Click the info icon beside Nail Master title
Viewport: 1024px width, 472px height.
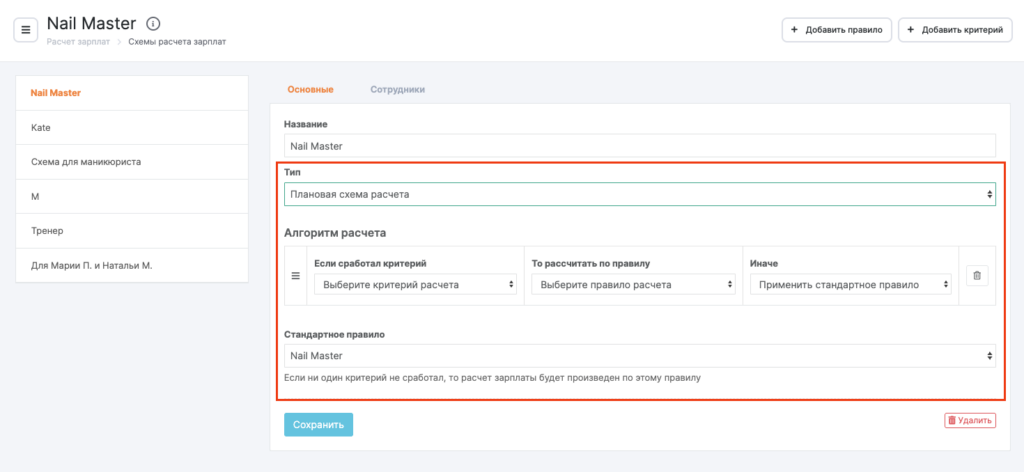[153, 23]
--
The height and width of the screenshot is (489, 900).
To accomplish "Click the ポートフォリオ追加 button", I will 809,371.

Exercise brief:
Only the number is wanted: how many lines of the material above include the word "Click"?

Output for this exercise:
2